Invasion du cinéma politique au Festival de Cannes 1982

26 mai 1982
03m 27s
Réf. 00223

Transcription

Christine Ockrent
Des lauriers et parfois un palmarès très politique et des prix judicieusement répartis. Le festival de Cannes s'est terminé, aujourd'hui. La palme d'or est attribuée ex aequo à un Grec et à un Turc. Le Grec : Costa Gavras pour son film "Missing" qui représentait les Etats-Unis, le Turc est Yilmaz Güney qui a conçu son film "Yol" alors qu'il était en prison. La Turquie vient, d'ailleurs, de demander une nouvelle fois, son extradition. Le maître italien, Antonioni, a reçu le prix du trente cinquième anniversaire pour son film "Identification d'une femme". Prix d'interprétation masculine, l'américain Jack Lemmon, interprétation féminine, la polonaise Jadwiga Jankowska-Cieslak. Voilà pour les distinctions essentielles. Mais ce qui demeurera de ce festival, comme le palmarès en témoigne, c'est l'invasion du cinéma par l'actualité. Cette année, 60 % des films présentés traitaient de sujets que l'information nourrit tous les jours, à commencer par la guerre. Serge Richez.
Serge Richez
Ici, en effet, il ne se passe pas quelques heures sans que l'actualité internationale ne soit à l'affiche. Bien sûr, il y a eu "Yol" du Turc Guney, menacé tous les jours par les autorités de son pays, et "Missing". Ici, une autre fiction qui témoigne de l'attitude d'un groupe d'adolescents face au problème de l'Ulster. Première caractéristique : tous ses films privilégient la vie quotidienne durant la guerre. Deuxième caractéristique : à chaque fois, une étonnante rencontre entre le travail romanesque du réalisateur et une actualité qui vient s'intégrer à son projet.
Gérard Martin
On a commencé le jour de la mort de Bobby Sands et on est parti au moment où le dixième gréviste de l'affaire mourrait.
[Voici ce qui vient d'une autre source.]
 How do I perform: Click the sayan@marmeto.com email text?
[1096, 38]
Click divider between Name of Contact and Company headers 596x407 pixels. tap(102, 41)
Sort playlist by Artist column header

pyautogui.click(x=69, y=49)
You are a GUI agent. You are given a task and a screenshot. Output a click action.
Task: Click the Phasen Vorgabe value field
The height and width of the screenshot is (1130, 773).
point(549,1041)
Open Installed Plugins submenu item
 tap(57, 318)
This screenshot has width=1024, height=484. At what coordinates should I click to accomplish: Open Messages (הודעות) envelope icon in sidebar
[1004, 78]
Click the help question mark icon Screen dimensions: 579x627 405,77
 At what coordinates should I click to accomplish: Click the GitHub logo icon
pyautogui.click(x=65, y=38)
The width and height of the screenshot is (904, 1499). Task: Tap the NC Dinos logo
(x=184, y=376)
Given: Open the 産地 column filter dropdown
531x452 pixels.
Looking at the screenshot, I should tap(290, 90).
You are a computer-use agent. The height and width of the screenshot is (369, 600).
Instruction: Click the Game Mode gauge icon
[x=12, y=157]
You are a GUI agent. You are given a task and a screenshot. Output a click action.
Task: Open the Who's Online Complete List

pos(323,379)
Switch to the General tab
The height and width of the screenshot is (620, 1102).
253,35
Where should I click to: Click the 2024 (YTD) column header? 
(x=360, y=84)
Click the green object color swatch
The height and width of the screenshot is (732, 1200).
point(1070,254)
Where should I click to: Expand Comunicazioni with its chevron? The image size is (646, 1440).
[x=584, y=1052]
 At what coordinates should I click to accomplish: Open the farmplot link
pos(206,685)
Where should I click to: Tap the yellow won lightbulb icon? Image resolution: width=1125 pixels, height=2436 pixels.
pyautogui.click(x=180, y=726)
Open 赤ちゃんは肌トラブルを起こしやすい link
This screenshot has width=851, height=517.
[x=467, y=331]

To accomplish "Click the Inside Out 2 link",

Et à ce moment-là, comme vous le savez, il y avait des reporters de différentes télévisions qui payaient des jeunes pour aller balancer des cocktails molotov etc. et on est très loin de ça.
Serge Richez
Même cause, même effet. Jerzy Skolimowski. Décembre 1981, alors qu'il est en train de rédiger un nouveau scénario, en Pologne, le syndicat Solidarité est dissout. Skolimowsky arrête brutalement la préparation de son film et écrit "Moonlighting". " Je voulais visualiser immédiatement le choc émotionnel que j'avais ressenti ", dit-il. Loin des fastes bruyants des terrasses de la croisette, enfin, voici un jeune réalisateur libanais, en compagnie de son actrice principale. Il va présenter son premier long métrage. Thème : la guerre du Liban. Même discours, même désir : éviter le spectaculaire.
Maroun Baghdadi
Aujourd'hui, au Liban, il faut renverser les images de la guerre, je crois. Il faut les renverser en montrant davantage le vécu des gens, et que ce qui doit être intéressant, ce n'est pas uniquement un immeuble détruit ou une bombe qui explose. Il faut davantage s'intéresser aux Libanais. Que sont devenus les libanais pendant toute cette guerre ? Que deviennent les gens ? Comment vivent-ils ? Il y a un peuple, quand même.
Serge Richez
Le titre de son film : "Petites guerres". Titre ironique, bien sûr.
Interviewer
[Libanais]
Serge Richez
"Petites guerres" évoque, à travers l'itinéraire quotidien de trois adolescents, sept ans de guerre au Liban, sept ans de survie. Dans quelques jours, après Cannes, pour l'actrice principale de ce film, ce sera à nouveau Beyrouth et la guerre. Elle va retourner dans son pays.